It was hard for me to wrap my head around a Sun Goddess after having it instilled since starting out on my Path that the sun was masculine and the moon was feminine – especially as my interests were piqued by the Germanic and Norse hearth cultures. The idea that Sól or Sunna, a Goddess of the sun, was so strange – and stranger yet, Máni, brother of Sól, the moon personified! But as Carol P. Christ commented on this post, “As we reclaim our female selves, we need to know that we are not restricted to the dark, the unconscious, or the unformed. All of life, light and dark, conscious and unconscious, formed, forming, and unformed were once imagined to be female.

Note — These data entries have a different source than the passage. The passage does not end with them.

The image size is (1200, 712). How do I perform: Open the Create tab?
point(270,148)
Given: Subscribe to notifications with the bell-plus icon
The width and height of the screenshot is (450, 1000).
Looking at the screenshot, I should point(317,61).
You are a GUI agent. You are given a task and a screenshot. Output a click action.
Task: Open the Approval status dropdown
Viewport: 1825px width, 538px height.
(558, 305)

We affirm all of these as parts of ourselves, parts of all selves.”
Lest we not forget the different Goddesses found throughout the world in other cultures that have solar associations “List of Sun Goddesses“.

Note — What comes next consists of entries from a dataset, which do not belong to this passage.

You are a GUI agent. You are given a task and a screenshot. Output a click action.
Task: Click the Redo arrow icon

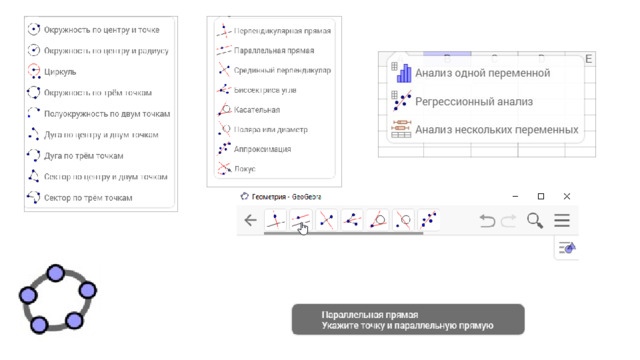pyautogui.click(x=509, y=221)
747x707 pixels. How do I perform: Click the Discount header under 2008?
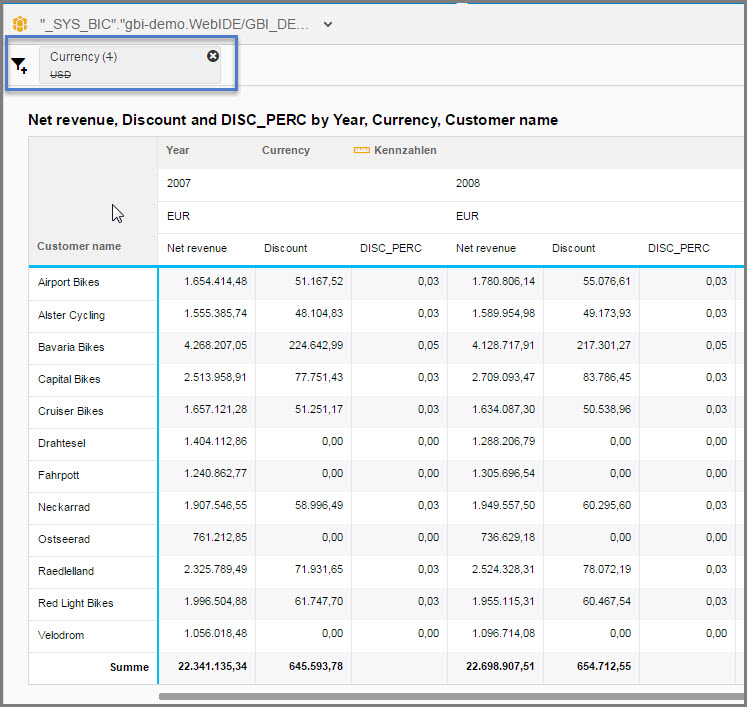pyautogui.click(x=573, y=248)
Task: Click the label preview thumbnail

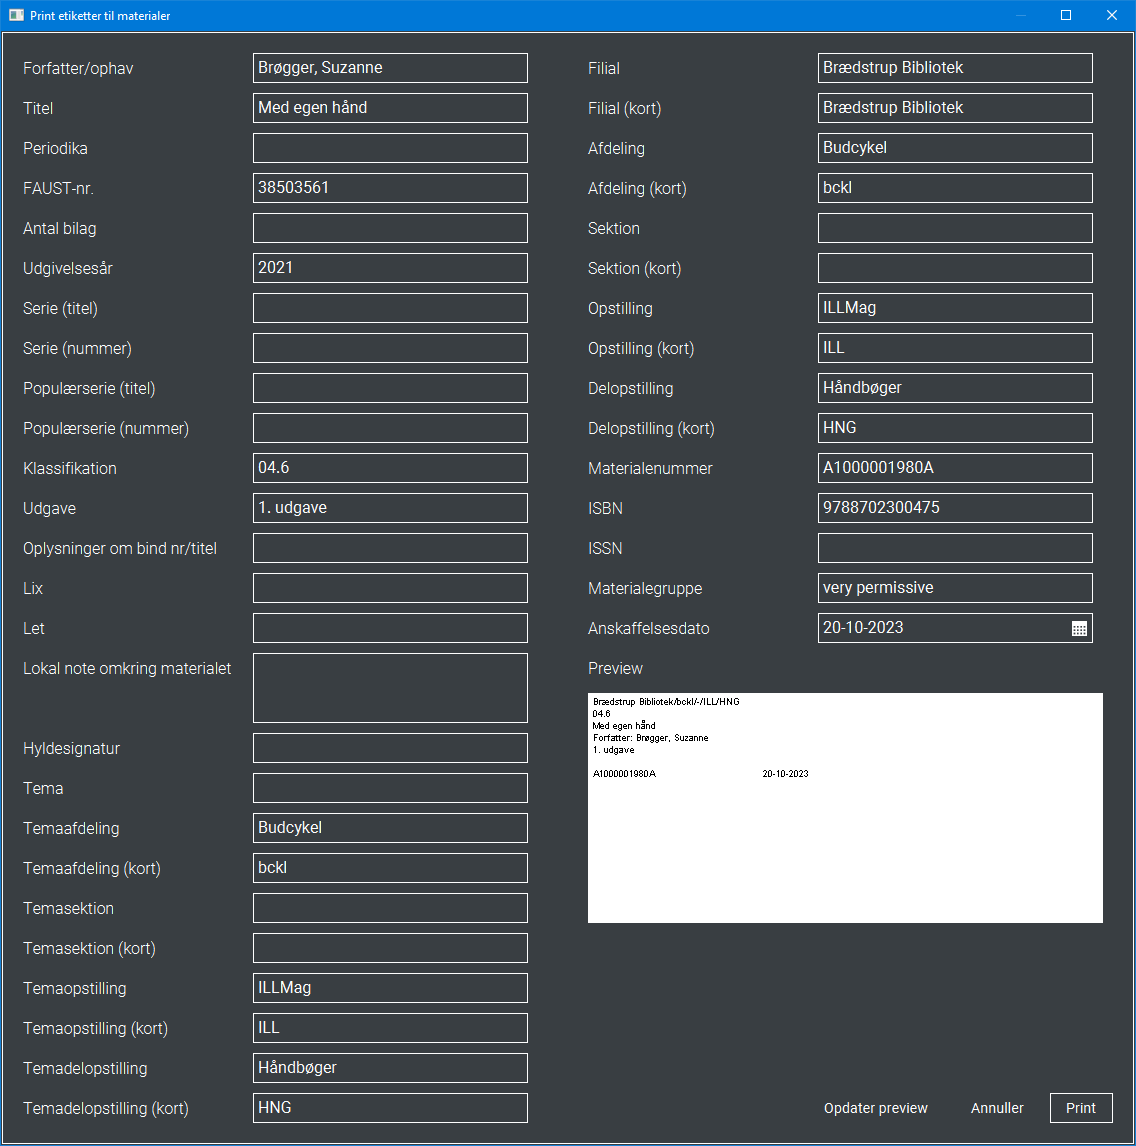Action: coord(845,806)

As we approach the summer solstice, the longest day of the the year, I find myself reflecting on my love of the long, hot days of summer. The bliss of lying on a beach caressed by the kisses of sun and breeze, with the promise of the cool inviting embrace of the sea by my side, is one of my most favorite forms of relaxation. Though the ozone layer has thinned and I can only indulge this desire in small doses now, I still love the feeling of the sun on my skin as She paints colored visions in my mind’s eye.
She – how can I personify the sun as She when from across the world we hear only of Sun Gods and Moon Goddesses? Yet hidden deep in mythology one discovers that long, long ago the sun was worshipped as a goddess. From Aditi – Hindu Solar Goddess…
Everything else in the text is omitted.